Credit: Kastalia Medrano Newsweek December 30, 2017
“The combination of cooling systems allowed us to cool our chip down to below 3 millikelvin, and we are optimistic than we can use the same method to reach the magic 1 millikelvin limit,” Dominik Zumbühl, a physicist at the University of Basel, said in the press release. The temperature the physicists achieved corresponds to -459.665 degrees Fahrenheit—less than one thousandth of a degree Kelvin above absolute zero. A paper describing the work was published in the scientific journal Applied Physics Letters.
The team is able to maintain the temperature for seven hours, meaning there’s enough time to conduct any number of experiments to try to better understand the properties of such an environment. At such extreme lows, the regular laws of nature come to a dead end, and the abstract world of quantum physics takes over.
Despite the conventional understanding of absolute zero, research has shown that colder temperatures can exist. Particles that cold might not retain energy as it’s understood by classical physics, but could be explained with quantum physics, the sort of Wild West of scientific theory where the normal rules cease to apply.
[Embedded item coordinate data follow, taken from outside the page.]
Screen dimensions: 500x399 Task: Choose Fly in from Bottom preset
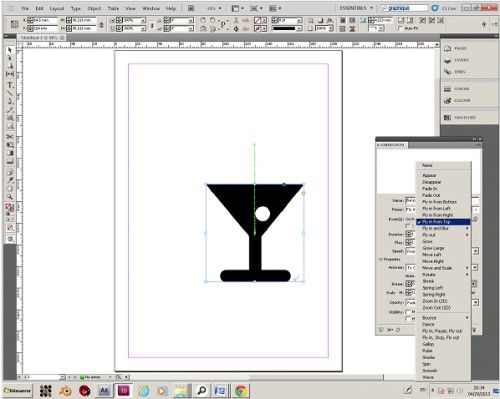click(x=439, y=202)
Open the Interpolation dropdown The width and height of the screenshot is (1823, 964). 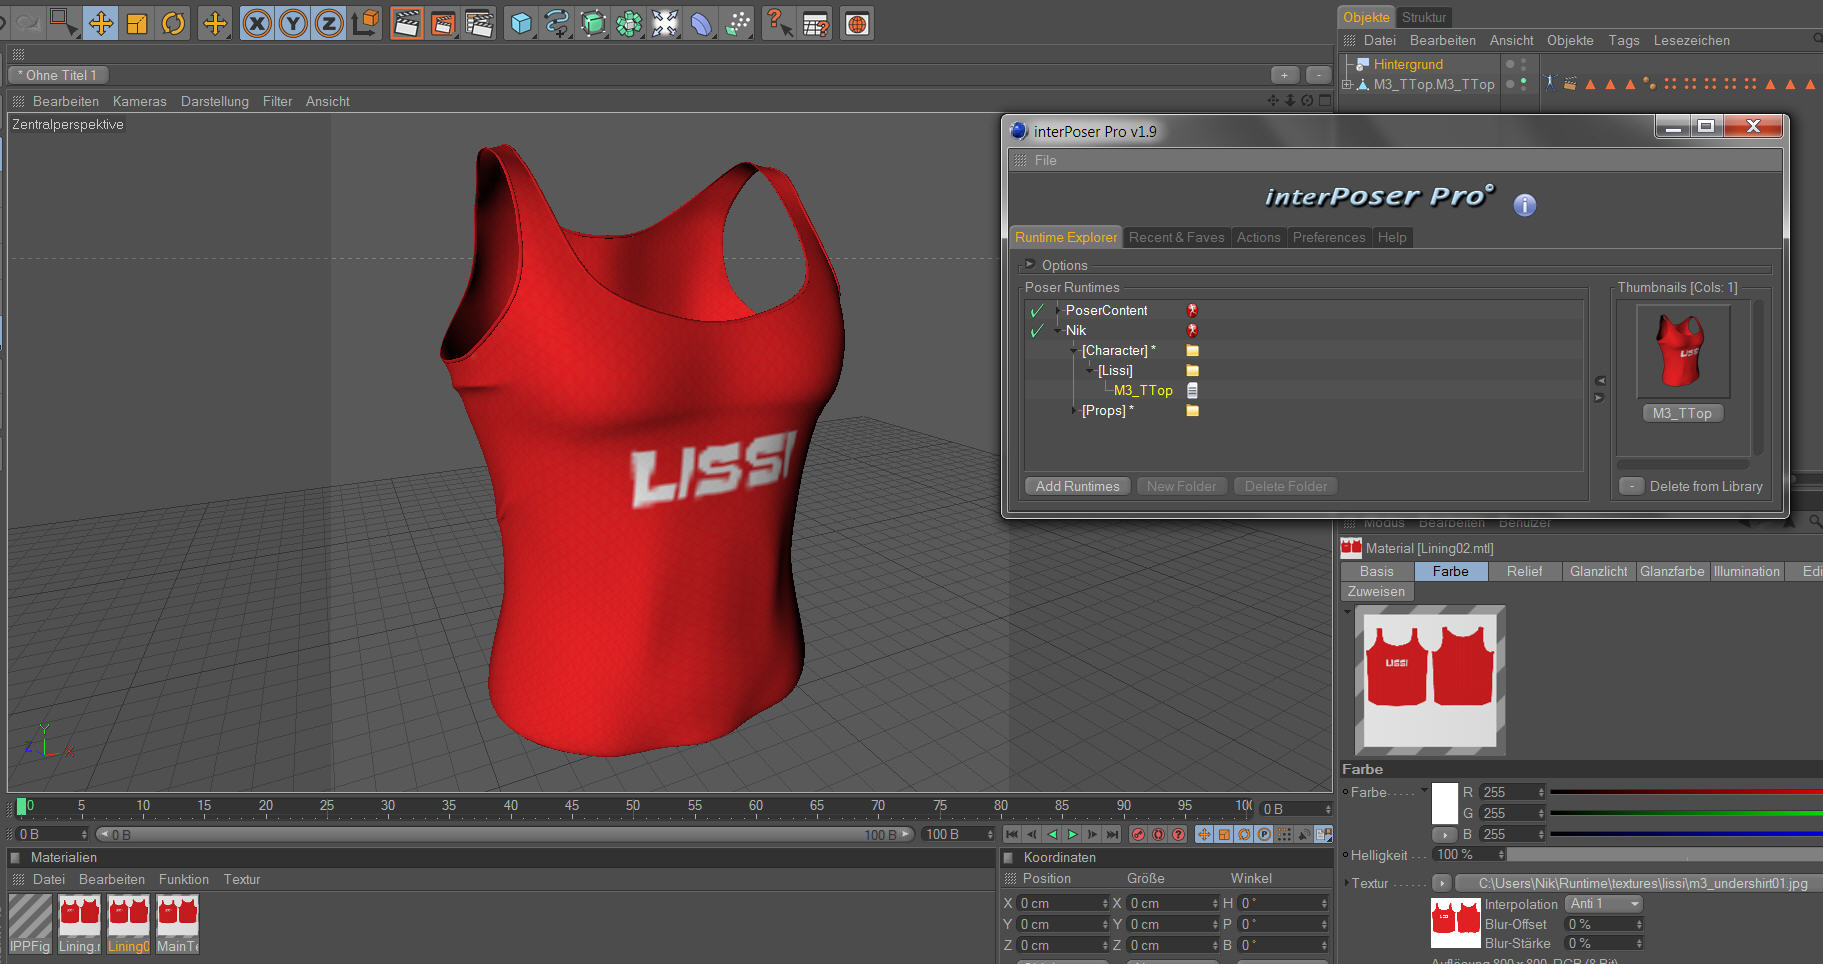(x=1604, y=904)
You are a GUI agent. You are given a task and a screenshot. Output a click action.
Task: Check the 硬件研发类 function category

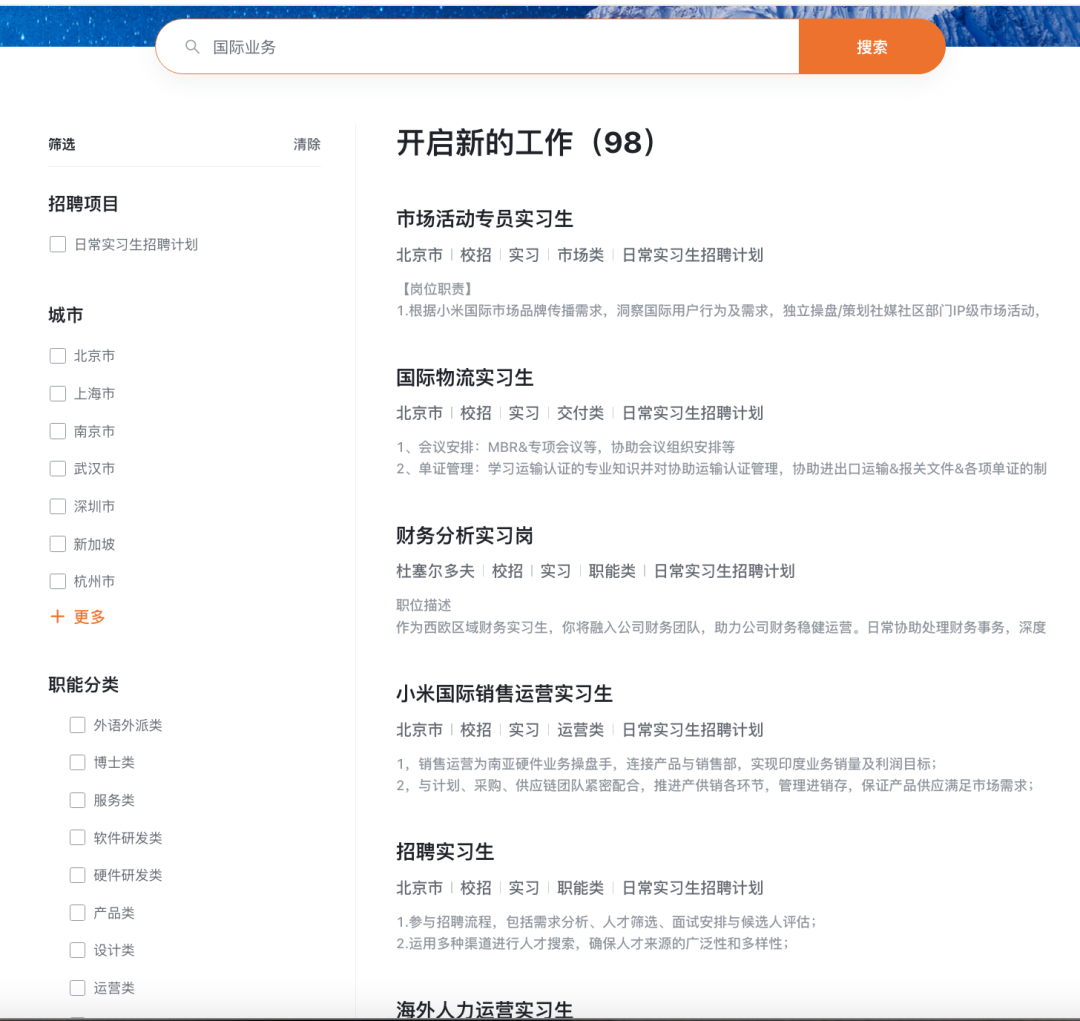(x=77, y=875)
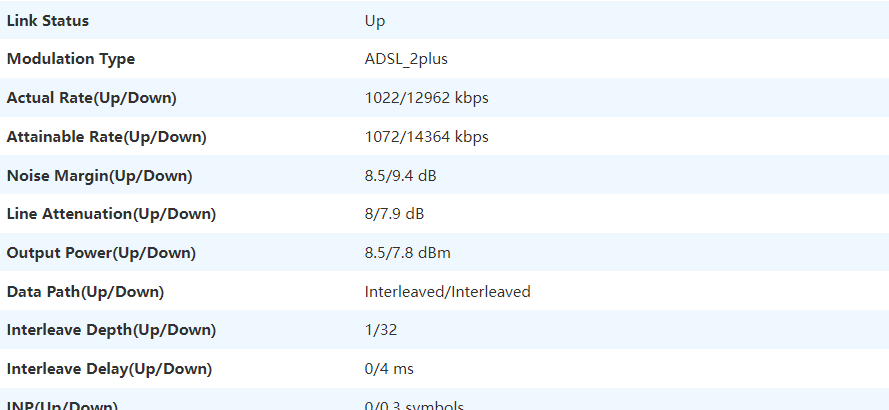Click the Noise Margin(Up/Down) label
The image size is (889, 410).
point(100,176)
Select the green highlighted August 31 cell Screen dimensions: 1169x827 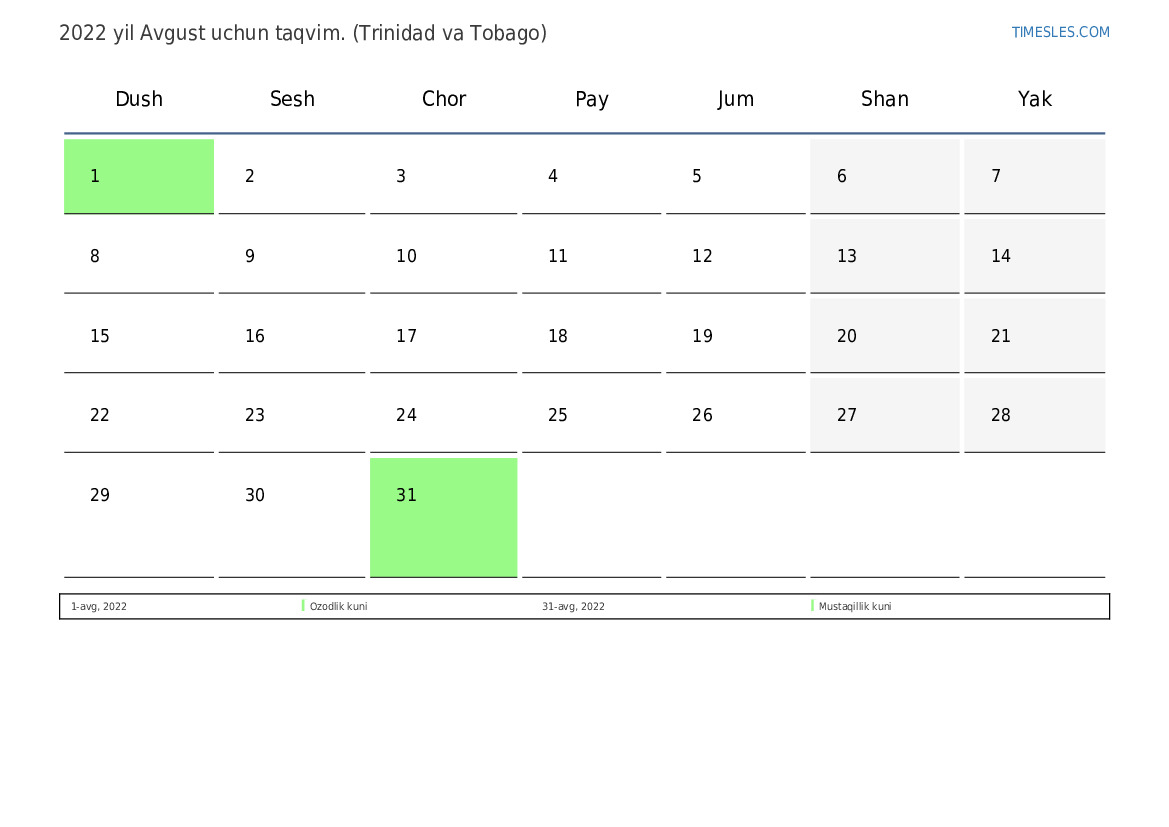(x=444, y=517)
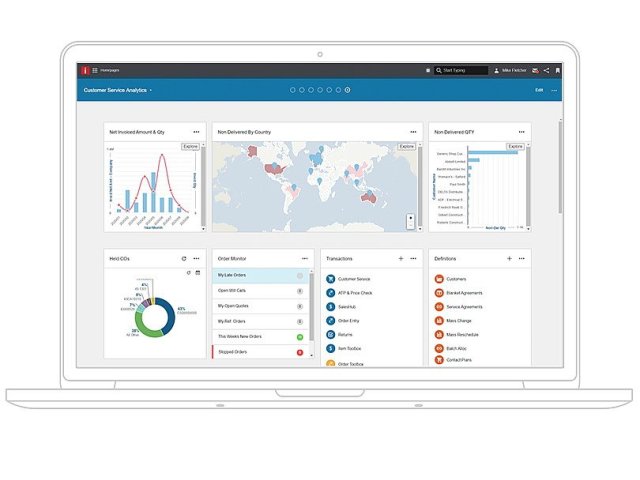Open Non Delivered By Country options menu
Viewport: 640px width, 480px height.
(411, 131)
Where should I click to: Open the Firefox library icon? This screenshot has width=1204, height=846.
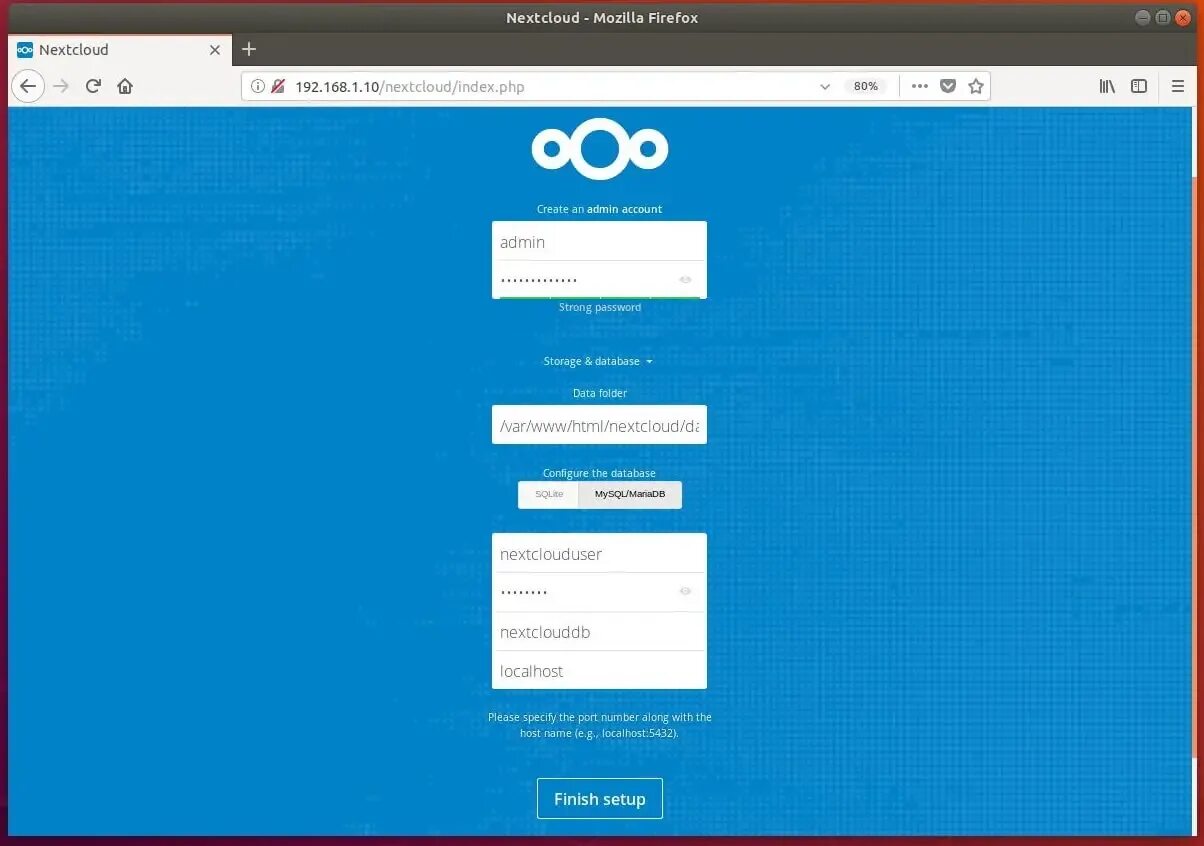click(x=1107, y=86)
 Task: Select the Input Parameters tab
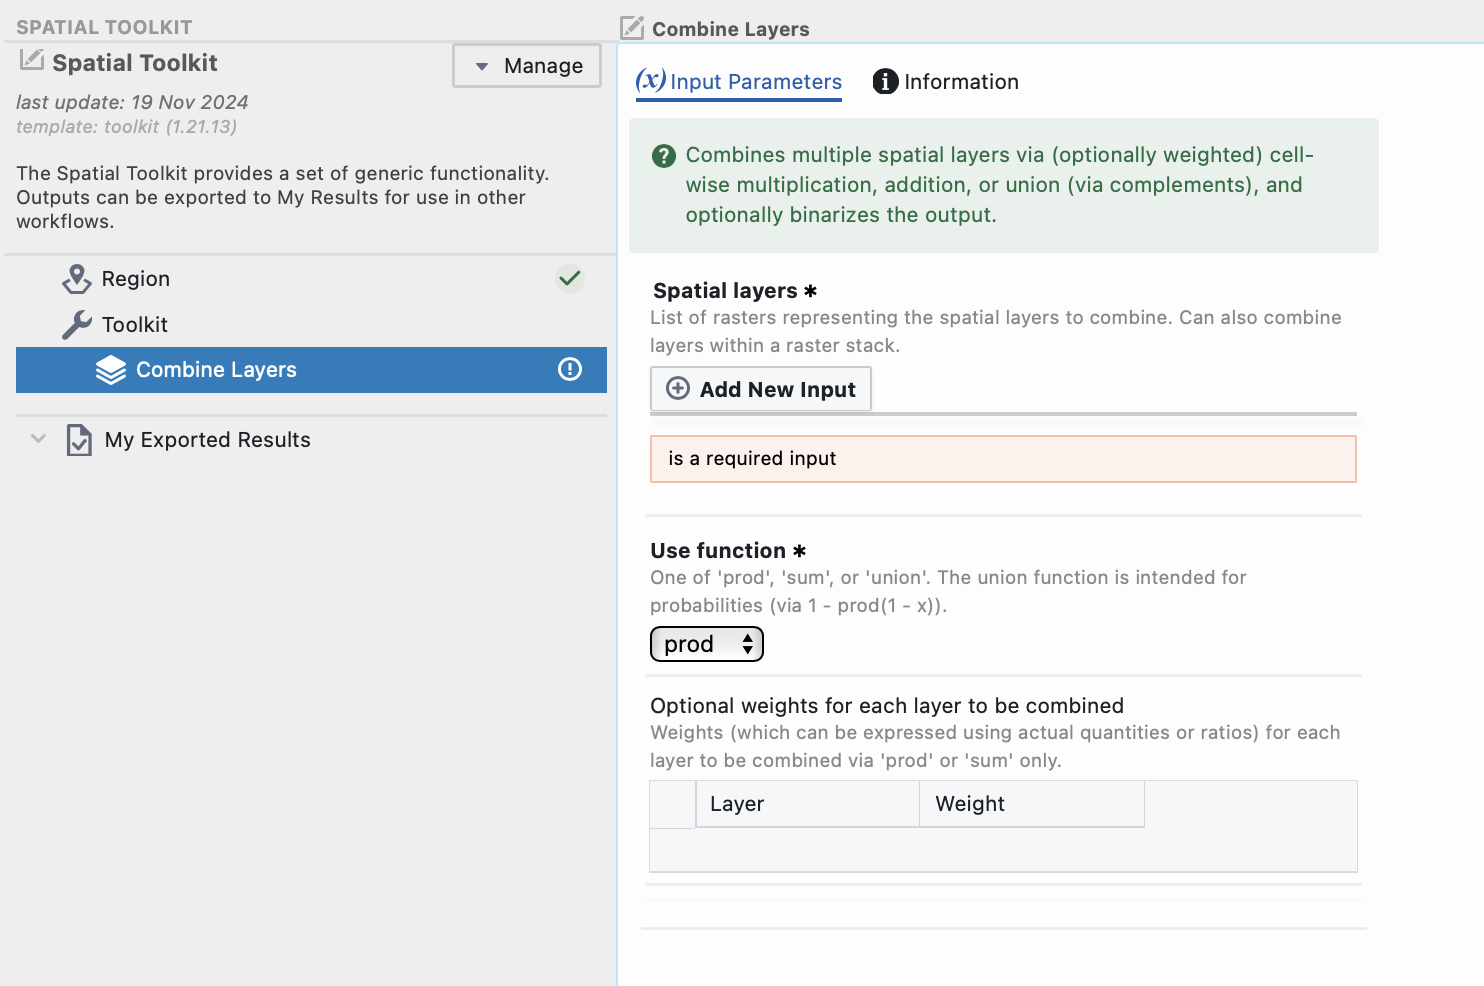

In 2013, scientists created an ultracold quantum gas comprising potassium atoms that they brought to “negative temperatures,” a realm below absolute zero. By using magnetic fields to manipulate the atoms’ potential as well as kinetic energy, the scientists created “negative pressure” in the interactions between the atoms, causing them to attract each other more than they repelled each other.
“A better understanding of temperature could lead to new things we haven’t even thought of yet,” Ulrich Schneider, a physicist at the Ludwig Maximilian University in Munich, Germany, told Live Science. “When you study the basics very thoroughly, you never know where it may end.”